CHENNAI: While the government has been facing some criticism for lack of progress in the Make in India initiative, in the mobile manufacturing sector at least, the numbers seem to back steady growth.
According to data from Counterpoint Research, more than 80 per cent of smartphones sold in India during January to March 2017 were manufactured in the country, up from around 30 per cent in 2013 and 65 per cent in 2016.
Experts say that while the industry has only barely managed to bridge the gap left by the exit of Nokia from its Chennai manufacturing plant in 2014, the growth in India-made products has been driven primarily by government policy.
“The government brought in differential duty systems for the segment, making imports of fully built mobile phones costly for foreign manufacturers,” said Neil Shah, co-founder, Counterpoint. “Most of them set up assembly plants here, because most OEMs’ margins are small.”

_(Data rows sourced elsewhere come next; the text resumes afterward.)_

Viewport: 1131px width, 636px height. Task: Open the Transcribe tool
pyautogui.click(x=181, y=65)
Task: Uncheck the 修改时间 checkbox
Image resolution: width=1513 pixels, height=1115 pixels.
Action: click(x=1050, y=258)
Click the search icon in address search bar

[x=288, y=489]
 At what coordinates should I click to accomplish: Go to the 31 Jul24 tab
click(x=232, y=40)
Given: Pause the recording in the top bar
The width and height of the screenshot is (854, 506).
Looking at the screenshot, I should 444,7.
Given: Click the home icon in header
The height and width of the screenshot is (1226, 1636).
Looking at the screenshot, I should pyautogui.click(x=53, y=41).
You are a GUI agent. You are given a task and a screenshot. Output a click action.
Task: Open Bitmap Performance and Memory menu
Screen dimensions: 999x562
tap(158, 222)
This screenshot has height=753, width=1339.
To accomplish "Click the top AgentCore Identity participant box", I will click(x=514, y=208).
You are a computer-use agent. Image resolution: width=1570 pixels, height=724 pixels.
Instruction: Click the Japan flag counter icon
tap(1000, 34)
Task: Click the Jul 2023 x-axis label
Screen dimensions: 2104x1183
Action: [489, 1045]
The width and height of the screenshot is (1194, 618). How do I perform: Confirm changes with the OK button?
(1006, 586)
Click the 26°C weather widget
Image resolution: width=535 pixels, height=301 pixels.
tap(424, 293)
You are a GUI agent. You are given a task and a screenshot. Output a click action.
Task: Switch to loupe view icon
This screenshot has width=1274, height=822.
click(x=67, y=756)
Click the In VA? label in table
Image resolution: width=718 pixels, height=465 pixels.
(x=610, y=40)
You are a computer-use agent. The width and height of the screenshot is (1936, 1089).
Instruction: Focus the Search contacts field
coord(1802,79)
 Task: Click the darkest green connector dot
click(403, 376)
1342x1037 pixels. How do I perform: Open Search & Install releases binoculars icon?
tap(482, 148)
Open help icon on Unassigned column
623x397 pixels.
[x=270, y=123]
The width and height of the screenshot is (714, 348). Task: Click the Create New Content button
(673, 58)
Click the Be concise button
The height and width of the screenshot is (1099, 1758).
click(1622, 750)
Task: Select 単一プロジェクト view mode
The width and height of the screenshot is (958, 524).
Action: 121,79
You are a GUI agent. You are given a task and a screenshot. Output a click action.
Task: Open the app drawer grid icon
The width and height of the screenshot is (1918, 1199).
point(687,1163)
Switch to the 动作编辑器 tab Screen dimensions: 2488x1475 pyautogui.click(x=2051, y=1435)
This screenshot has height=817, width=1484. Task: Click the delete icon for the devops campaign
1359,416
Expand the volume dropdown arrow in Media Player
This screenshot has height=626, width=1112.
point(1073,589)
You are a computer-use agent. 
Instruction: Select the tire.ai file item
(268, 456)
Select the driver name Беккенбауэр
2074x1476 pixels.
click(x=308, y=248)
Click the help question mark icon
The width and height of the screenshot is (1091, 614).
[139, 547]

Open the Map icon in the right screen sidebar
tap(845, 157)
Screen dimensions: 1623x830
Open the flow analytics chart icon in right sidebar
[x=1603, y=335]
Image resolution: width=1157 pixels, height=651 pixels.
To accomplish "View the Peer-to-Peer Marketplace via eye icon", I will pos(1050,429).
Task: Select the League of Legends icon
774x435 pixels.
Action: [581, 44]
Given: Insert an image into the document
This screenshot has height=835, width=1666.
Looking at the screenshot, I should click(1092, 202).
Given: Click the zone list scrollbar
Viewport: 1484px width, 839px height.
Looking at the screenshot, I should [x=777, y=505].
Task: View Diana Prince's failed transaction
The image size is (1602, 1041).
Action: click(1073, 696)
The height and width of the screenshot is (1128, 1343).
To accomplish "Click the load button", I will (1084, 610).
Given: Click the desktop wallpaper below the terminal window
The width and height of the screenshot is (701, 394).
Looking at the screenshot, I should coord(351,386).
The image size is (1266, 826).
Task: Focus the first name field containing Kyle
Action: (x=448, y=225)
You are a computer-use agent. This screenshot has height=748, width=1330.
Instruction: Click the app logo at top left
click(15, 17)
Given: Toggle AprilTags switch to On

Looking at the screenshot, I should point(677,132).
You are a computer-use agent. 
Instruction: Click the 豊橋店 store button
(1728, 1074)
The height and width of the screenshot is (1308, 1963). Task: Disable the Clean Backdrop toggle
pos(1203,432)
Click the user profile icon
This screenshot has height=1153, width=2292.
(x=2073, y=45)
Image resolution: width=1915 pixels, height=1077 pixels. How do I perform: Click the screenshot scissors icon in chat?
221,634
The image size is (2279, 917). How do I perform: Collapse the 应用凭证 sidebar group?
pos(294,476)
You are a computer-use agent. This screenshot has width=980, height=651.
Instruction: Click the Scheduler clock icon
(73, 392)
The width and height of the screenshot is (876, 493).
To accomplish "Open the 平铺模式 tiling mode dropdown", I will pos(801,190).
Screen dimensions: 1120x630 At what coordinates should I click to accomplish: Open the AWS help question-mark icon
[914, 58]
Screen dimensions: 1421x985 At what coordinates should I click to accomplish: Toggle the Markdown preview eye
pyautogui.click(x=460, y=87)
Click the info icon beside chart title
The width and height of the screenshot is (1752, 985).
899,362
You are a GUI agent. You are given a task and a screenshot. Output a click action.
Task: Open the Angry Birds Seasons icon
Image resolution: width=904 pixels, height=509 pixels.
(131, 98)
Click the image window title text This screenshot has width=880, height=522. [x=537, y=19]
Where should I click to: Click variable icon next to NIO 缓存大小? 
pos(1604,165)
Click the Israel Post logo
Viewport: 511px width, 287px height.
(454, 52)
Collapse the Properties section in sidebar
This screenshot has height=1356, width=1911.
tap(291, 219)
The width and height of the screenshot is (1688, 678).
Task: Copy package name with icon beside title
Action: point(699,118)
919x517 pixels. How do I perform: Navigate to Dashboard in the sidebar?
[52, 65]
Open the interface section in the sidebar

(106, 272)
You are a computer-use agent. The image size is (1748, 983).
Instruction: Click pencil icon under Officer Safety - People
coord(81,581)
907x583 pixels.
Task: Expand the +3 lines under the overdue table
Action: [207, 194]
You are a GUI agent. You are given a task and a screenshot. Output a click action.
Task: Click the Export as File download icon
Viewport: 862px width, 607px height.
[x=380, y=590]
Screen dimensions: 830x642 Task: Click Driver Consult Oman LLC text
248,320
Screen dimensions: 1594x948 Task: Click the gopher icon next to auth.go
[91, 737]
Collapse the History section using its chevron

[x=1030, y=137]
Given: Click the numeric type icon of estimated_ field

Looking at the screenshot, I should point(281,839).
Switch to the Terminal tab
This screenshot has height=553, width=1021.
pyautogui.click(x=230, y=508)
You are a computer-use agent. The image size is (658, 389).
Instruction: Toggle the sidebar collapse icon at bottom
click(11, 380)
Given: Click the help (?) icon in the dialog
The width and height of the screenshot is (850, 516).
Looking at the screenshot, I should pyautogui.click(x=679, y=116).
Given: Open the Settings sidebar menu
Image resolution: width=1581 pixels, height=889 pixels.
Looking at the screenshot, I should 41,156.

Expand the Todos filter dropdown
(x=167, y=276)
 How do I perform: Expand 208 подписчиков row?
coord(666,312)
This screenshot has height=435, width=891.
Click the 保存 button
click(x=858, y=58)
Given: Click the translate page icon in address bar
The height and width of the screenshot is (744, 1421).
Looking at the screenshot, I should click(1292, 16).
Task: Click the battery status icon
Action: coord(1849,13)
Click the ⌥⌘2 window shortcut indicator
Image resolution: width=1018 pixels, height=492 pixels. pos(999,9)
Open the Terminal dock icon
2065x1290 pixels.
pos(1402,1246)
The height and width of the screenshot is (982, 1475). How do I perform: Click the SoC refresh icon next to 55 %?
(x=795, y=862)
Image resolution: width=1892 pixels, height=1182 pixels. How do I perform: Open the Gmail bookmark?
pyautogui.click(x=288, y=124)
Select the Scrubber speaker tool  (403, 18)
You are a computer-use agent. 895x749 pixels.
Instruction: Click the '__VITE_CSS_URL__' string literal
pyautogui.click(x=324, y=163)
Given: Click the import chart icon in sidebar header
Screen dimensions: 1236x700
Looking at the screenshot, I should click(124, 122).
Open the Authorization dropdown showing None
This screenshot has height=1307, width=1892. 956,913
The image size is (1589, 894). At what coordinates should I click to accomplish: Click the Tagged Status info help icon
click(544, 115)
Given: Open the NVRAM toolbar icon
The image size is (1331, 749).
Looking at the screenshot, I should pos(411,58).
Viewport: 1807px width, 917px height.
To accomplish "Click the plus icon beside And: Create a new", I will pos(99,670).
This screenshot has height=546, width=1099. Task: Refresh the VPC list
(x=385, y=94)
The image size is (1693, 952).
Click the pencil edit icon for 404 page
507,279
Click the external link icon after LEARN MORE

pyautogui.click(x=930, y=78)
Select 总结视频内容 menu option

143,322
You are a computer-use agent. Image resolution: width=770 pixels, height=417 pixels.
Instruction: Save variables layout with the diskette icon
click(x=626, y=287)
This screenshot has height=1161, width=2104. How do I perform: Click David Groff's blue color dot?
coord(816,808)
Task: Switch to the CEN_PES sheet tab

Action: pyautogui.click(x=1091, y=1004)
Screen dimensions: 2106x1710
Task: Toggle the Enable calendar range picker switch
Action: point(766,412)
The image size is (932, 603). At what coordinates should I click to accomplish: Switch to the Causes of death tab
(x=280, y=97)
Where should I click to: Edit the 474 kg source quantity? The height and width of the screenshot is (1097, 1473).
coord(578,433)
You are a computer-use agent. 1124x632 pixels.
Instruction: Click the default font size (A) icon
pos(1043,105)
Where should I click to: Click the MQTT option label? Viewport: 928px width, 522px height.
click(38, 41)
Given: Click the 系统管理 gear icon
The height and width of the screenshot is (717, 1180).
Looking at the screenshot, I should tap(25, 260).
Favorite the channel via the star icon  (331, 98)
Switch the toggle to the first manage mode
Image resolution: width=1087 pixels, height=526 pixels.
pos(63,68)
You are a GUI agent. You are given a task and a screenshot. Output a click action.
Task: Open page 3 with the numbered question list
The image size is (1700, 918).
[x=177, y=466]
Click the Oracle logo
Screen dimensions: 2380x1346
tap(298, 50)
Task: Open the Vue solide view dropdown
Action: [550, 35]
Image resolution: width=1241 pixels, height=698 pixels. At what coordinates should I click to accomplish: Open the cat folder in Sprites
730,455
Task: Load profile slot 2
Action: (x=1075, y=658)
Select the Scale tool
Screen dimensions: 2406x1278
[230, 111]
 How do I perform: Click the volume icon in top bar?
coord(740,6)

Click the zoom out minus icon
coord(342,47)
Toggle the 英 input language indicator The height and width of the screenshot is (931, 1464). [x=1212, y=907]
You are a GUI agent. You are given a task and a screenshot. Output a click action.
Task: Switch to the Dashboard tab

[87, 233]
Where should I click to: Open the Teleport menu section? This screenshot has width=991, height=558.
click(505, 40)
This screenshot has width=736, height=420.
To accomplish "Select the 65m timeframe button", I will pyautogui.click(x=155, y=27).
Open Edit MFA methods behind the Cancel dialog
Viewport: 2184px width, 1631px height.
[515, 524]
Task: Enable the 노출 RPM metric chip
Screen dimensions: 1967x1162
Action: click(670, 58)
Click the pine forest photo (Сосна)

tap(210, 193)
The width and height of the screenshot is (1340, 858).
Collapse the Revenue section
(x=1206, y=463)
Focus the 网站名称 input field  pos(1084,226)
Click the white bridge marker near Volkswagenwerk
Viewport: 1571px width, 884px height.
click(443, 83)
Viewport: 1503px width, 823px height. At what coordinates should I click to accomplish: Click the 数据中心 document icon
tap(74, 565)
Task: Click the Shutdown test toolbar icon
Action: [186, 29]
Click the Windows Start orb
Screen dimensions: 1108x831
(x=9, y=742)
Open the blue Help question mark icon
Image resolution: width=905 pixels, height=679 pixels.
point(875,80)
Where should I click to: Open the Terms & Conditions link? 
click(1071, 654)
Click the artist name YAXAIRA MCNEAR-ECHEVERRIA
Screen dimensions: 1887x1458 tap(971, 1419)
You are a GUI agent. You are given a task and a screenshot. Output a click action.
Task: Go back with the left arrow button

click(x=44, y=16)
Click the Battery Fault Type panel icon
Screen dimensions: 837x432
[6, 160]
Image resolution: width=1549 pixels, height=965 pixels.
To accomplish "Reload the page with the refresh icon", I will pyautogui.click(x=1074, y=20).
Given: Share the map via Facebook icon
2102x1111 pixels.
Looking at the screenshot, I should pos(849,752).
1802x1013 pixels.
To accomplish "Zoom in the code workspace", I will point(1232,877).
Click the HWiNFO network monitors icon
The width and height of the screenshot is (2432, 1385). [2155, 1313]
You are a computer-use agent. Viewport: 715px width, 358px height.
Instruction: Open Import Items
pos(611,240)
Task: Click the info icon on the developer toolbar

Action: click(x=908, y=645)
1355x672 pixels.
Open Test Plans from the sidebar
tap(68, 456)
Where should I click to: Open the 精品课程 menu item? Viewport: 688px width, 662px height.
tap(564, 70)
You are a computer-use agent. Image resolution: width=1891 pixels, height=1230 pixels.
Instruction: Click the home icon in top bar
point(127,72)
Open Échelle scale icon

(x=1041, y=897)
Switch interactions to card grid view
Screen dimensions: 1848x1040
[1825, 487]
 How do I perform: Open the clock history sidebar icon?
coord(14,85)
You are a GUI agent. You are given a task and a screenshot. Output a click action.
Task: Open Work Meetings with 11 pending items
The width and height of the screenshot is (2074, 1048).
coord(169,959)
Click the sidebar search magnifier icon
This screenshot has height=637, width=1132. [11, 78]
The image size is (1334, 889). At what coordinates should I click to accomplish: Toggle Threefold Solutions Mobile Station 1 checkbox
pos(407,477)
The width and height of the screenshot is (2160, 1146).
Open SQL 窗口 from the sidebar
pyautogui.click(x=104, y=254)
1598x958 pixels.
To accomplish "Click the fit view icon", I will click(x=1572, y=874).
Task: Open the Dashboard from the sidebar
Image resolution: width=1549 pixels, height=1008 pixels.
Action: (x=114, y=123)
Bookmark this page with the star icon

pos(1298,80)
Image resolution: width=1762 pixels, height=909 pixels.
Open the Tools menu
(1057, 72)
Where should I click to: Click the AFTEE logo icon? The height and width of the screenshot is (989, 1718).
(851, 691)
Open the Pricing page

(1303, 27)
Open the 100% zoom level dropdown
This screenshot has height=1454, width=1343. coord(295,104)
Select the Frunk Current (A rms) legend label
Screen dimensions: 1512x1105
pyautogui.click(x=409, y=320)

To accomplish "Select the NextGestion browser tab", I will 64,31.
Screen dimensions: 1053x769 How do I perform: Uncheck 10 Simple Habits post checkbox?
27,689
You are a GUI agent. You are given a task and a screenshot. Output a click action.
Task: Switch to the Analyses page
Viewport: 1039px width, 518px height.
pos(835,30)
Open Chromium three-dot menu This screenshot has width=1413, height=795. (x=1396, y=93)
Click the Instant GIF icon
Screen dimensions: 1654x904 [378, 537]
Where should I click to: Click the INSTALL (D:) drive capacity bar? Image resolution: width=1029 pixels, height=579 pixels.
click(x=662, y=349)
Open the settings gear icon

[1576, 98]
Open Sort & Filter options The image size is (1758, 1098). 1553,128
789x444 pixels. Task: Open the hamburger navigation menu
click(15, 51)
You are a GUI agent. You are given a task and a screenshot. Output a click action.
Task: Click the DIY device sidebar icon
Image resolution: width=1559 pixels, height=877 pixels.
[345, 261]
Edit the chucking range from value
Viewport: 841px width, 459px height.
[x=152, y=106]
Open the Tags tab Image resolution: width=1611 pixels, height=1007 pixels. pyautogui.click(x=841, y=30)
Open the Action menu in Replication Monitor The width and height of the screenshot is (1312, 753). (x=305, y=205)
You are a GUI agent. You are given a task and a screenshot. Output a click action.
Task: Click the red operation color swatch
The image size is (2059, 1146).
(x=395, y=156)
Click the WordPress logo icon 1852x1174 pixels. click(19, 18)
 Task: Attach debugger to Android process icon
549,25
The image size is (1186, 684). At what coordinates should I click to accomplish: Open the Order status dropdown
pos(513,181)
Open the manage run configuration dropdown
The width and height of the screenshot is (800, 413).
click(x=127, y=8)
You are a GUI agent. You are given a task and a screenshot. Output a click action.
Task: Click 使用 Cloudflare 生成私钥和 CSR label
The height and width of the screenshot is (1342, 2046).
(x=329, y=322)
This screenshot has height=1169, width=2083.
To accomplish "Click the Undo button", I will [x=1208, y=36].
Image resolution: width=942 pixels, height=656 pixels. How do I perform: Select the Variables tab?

“When you can effect a difference of more than 10 per cent (between import duty and excise duty) by just setting up an assembly line in India, you take it. But there have been unintended consequences,” said a senior industry source. One of them has been the huge disparity in local value addition.
While in countries like China, local value addition stands at as high as 70 per cent, and even Vietnam boasts 30 per cent, India’s local value addition is just six per cent.
“Three per cent of that is labour and infrastructure. This is because most companies who have facilities only assemble imported semi-knocked down units. There is virtually no high value addition,” pointed out Shah.